======== Page extract ========
Primer layers that have thermosetting properties at room temperature further typically have properties that are comparable to the properties of conventional (thermoset) crosslinked materials (such as solvent resistance, hardness, stiffness, toughness, etc.), but advantageously are thermoplastically processable as well. Moreover, these composite materials remain thermoplastically processable for many repetitions.

The preferred amount of thermally reversible crosslinks in the primer layer is 0.1-50% by total weight of the primer layer, such as 1-40%, or 2-35%.

The primer layer may further comprise one or more additives selected from surfactants, defoamers and modifiers. Such additives may suitably be present in an amount of 1-50% by total weight of the primer layer, such as 2-20%.

The primer layer preferably comprises 50-100% of organic polymer with thermally reversible crosslinks by total weight of the primer layer, such as 80-100%, 85-99%, or 90-98%.

The primer layer may have a layer thickness in the range of 0.5-200 μm, such as in the range of 1-50 μm.

The top layer in the photovoltaic roadway assembly of the invention is typically an anti-skid layer or anti-slip layer. Such an anti-skid or anti-slip layer can be used to increase the surface roughness and wear resistance (resistance to scratching etc.). The top layer may alternatively or additionally be a protective layer to mechanically protect the underlying photovoltaic modules.
======== Data ========
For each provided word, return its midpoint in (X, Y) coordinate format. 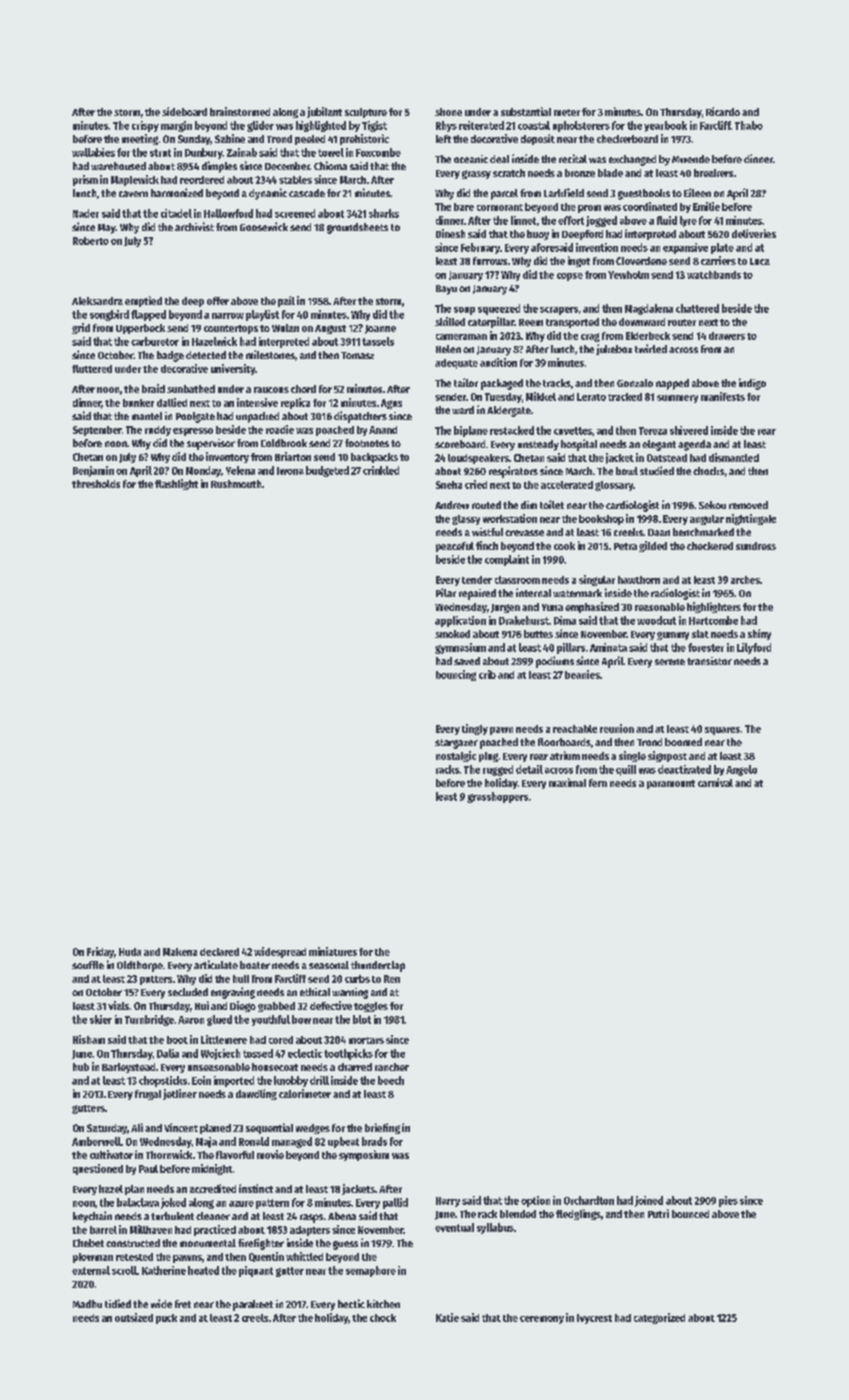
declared (219, 952)
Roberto (91, 241)
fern (598, 783)
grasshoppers (497, 797)
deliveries (754, 233)
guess (345, 1245)
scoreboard (460, 444)
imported (234, 1081)
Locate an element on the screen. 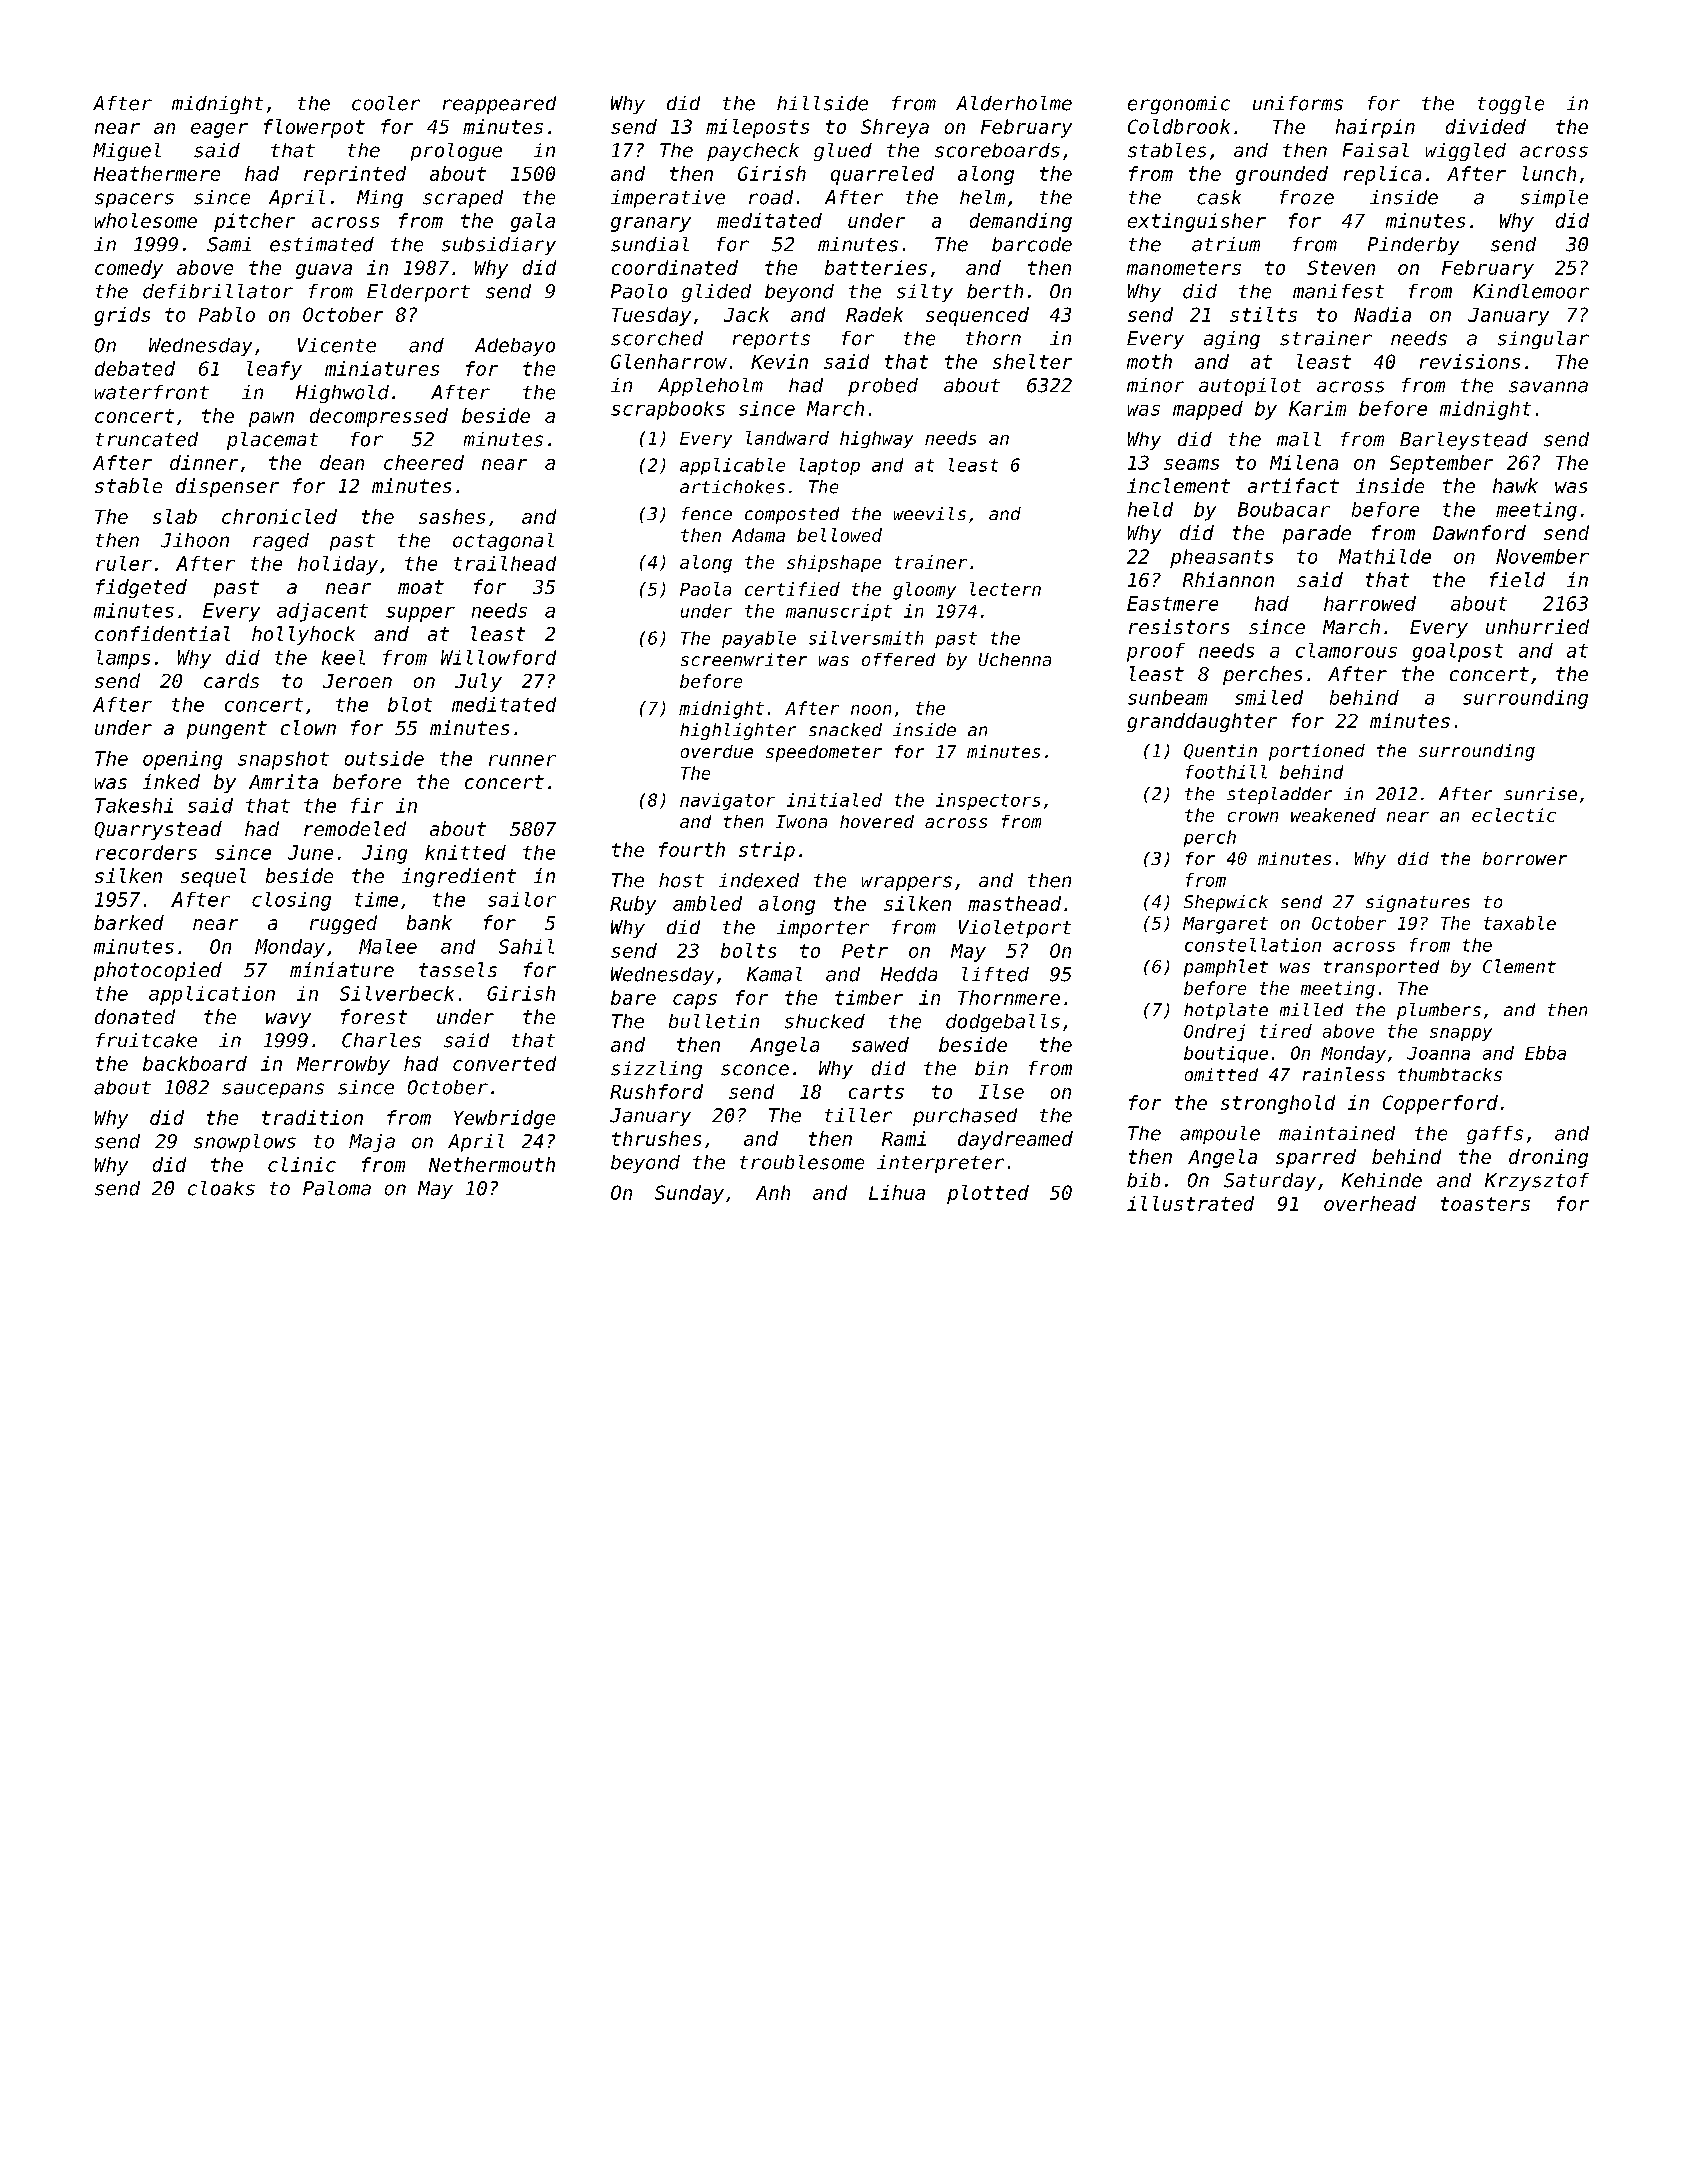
========
Written problem 1
Decide whether each statement agrees with the primer layer passage, answering yes or no and quoting the words from the passage that settle it: (a) The primer layer may be as thick as 200 μm. (b) The only additives allowed in the primer layer are surfactants. (c) The top layer is typically an anti-skid or anti-slip layer.
Written problem 2
Please transcribe all the entries in Block 1 line by line, leaving the pictures out.

Result 1
(a) Yes: "a layer thickness in the range of 0.5-200 μm"
(b) No: "one or more additives selected from surfactants, defoamers and modifiers"
(c) Yes: "is typically an anti-skid layer or anti-slip layer"

Result 2
For each provided word, return its midpoint in (X, Y) coordinate format. 
declared (219, 952)
Roberto (91, 241)
fern (598, 783)
grasshoppers (497, 797)
deliveries (754, 233)
guess (345, 1245)
scoreboard (460, 444)
imported (234, 1081)
Locate an element on the screen. 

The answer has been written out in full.